━━━━━ The data

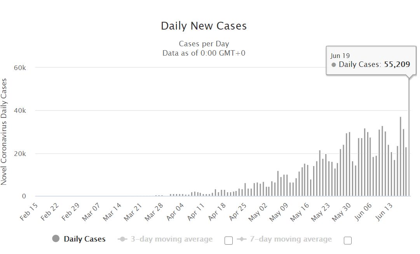The height and width of the screenshot is (254, 420).
Task: Click the gray dot in Jun 19 tooltip
Action: click(x=333, y=65)
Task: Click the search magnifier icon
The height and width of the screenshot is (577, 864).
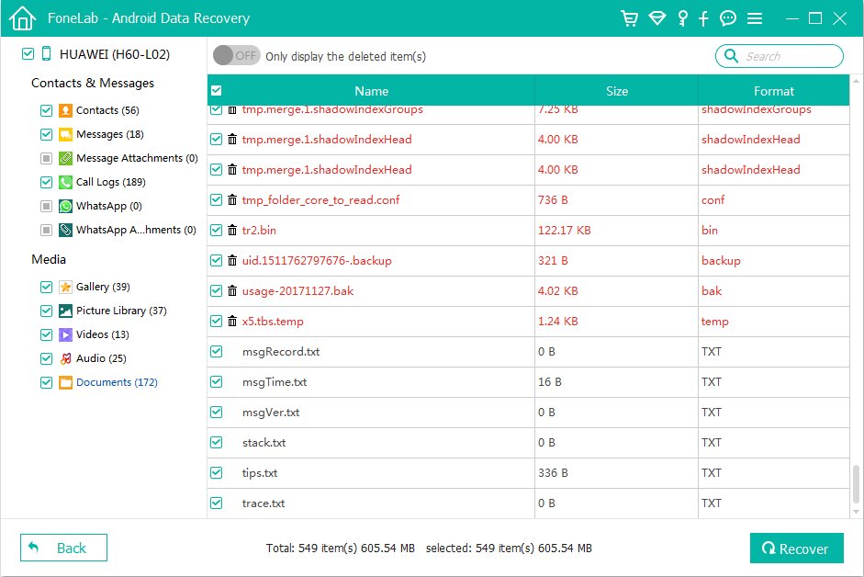Action: point(732,56)
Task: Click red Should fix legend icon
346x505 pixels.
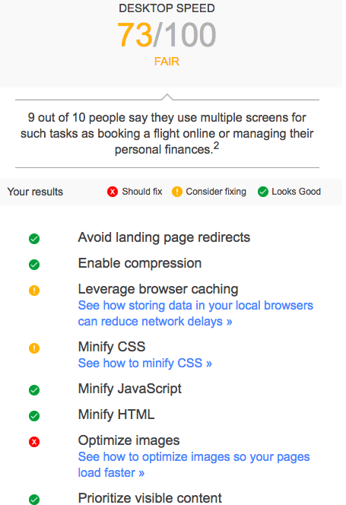Action: (x=113, y=192)
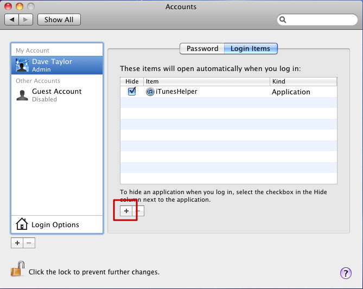363x289 pixels.
Task: Click the add login item plus button
Action: (x=126, y=211)
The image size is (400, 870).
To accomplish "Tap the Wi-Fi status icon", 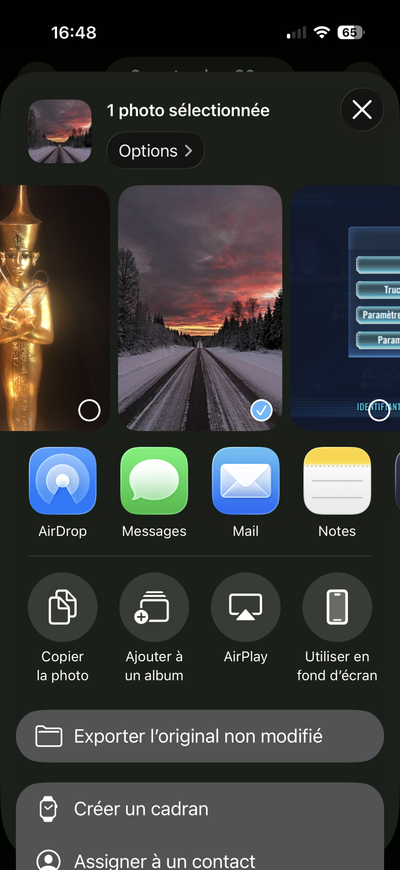I will pos(321,32).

━━━━━━━━━━

*What you should do*
Because only one stretch of the records is wanted, please output the lines from the one holding "Task: Click the search magnifier icon" through the one holding "The image size is (400, 870)." exactly, both included, and leave every picture out.

*Task answer*
Task: Click the search magnifier icon
The height and width of the screenshot is (577, 864).
Action: point(732,56)
Task: Click red Should fix legend icon
346x505 pixels.
Action: (x=113, y=192)
363x289 pixels.
Task: Click the add login item plus button
Action: (x=126, y=211)
The image size is (400, 870).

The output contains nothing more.